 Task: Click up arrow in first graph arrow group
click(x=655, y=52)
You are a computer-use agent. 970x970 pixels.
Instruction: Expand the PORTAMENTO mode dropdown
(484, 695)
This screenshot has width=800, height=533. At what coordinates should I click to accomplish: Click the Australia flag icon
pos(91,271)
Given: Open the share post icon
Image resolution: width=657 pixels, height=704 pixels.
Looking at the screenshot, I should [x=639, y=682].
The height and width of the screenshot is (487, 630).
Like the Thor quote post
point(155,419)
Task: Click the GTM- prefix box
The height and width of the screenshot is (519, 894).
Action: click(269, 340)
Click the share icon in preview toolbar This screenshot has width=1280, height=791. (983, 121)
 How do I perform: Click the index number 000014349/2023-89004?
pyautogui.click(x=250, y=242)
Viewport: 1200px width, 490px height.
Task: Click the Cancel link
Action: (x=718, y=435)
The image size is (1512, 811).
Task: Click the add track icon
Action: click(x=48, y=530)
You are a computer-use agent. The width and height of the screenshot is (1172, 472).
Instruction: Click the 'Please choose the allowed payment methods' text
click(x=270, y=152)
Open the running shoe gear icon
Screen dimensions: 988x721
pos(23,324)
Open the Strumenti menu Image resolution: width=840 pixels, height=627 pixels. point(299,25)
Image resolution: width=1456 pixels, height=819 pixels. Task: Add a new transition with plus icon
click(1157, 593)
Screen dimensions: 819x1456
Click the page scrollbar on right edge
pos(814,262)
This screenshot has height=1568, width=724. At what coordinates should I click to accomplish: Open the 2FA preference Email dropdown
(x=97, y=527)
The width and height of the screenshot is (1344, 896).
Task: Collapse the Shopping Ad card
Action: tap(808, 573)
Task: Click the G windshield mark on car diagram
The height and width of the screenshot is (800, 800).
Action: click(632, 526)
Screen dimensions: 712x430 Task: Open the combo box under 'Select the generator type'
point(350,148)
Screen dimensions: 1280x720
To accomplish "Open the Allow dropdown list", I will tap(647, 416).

- - -

### [PROBLEM DESCRIPTION]
Word for word, write out all of the data above.

### [RESULT BELOW]
 Task: Click up arrow in first graph arrow group
click(x=655, y=52)
You are a computer-use agent. 970x970 pixels.
Instruction: Expand the PORTAMENTO mode dropdown
(484, 695)
This screenshot has width=800, height=533. At what coordinates should I click to accomplish: Click the Australia flag icon
pos(91,271)
Given: Open the share post icon
Image resolution: width=657 pixels, height=704 pixels.
Looking at the screenshot, I should [x=639, y=682].
The height and width of the screenshot is (487, 630).
Like the Thor quote post
point(155,419)
Task: Click the GTM- prefix box
The height and width of the screenshot is (519, 894).
Action: click(269, 340)
Click the share icon in preview toolbar This screenshot has width=1280, height=791. (983, 121)
 How do I perform: Click the index number 000014349/2023-89004?
pyautogui.click(x=250, y=242)
Viewport: 1200px width, 490px height.
Task: Click the Cancel link
Action: (x=718, y=435)
The image size is (1512, 811).
Task: Click the add track icon
Action: click(x=48, y=530)
You are a computer-use agent. The width and height of the screenshot is (1172, 472).
Instruction: Click the 'Please choose the allowed payment methods' text
click(x=270, y=152)
Open the running shoe gear icon
Screen dimensions: 988x721
pos(23,324)
Open the Strumenti menu Image resolution: width=840 pixels, height=627 pixels. point(299,25)
Image resolution: width=1456 pixels, height=819 pixels. Task: Add a new transition with plus icon
click(1157, 593)
Screen dimensions: 819x1456
Click the page scrollbar on right edge
pos(814,262)
This screenshot has height=1568, width=724. At what coordinates should I click to accomplish: Open the 2FA preference Email dropdown
(x=97, y=527)
The width and height of the screenshot is (1344, 896).
Task: Collapse the Shopping Ad card
Action: tap(808, 573)
Task: Click the G windshield mark on car diagram
The height and width of the screenshot is (800, 800).
Action: click(632, 526)
Screen dimensions: 712x430 Task: Open the combo box under 'Select the generator type'
point(350,148)
Screen dimensions: 1280x720
To accomplish "Open the Allow dropdown list", I will tap(647, 416).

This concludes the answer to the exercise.